Requirements: Repeat the material below word for word, from its first line through the line containing "This screenshot has height=489, width=754.", with both of those lines included.

Source data:
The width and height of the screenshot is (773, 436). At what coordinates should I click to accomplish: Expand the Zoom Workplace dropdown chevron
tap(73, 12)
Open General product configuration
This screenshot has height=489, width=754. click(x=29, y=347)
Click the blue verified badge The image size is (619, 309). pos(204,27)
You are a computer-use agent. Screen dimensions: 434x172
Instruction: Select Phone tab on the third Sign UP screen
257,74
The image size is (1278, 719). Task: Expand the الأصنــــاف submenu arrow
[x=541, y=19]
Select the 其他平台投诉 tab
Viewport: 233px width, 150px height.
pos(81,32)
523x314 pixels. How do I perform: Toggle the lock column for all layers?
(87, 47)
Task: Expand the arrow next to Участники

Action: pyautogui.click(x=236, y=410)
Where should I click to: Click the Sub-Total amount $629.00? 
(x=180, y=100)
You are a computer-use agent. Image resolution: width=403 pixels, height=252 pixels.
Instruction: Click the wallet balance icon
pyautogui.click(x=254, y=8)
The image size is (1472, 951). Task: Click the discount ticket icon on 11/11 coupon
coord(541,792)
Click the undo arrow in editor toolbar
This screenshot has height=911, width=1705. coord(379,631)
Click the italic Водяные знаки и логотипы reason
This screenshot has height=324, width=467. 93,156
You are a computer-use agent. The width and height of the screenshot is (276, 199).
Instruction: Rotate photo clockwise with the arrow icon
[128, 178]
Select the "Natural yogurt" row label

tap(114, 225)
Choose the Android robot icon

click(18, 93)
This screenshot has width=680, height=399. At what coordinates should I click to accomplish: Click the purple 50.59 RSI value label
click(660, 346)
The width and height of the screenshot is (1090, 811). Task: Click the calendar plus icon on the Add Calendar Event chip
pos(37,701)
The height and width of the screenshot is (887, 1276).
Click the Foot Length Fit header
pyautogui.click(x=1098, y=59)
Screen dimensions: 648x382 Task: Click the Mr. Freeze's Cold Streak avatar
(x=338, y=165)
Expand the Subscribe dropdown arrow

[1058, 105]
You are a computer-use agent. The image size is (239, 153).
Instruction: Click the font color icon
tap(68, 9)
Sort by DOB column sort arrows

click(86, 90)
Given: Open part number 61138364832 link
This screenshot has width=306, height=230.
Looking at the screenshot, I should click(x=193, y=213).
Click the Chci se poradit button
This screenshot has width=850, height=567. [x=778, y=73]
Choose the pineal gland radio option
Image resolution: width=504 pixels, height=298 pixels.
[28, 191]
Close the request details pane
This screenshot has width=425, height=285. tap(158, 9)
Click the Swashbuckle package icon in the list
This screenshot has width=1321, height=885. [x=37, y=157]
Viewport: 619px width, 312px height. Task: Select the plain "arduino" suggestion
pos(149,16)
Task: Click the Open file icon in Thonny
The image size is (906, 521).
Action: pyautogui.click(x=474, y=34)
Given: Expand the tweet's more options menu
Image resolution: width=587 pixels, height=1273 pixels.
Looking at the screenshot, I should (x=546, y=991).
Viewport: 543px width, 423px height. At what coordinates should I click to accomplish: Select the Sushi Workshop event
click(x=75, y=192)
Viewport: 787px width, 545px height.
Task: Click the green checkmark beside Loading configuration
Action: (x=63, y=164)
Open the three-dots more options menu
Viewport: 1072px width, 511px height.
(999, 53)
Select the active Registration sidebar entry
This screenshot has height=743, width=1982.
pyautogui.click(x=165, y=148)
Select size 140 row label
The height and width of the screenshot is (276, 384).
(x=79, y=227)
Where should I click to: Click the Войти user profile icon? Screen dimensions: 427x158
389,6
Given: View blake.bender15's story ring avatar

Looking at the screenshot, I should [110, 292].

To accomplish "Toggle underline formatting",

Solution for this exercise:
The width and height of the screenshot is (773, 436). At what coordinates should I click to accomplish: Expand the Zoom Workplace dropdown chevron
tap(73, 12)
Open General product configuration
This screenshot has height=489, width=754. click(x=29, y=347)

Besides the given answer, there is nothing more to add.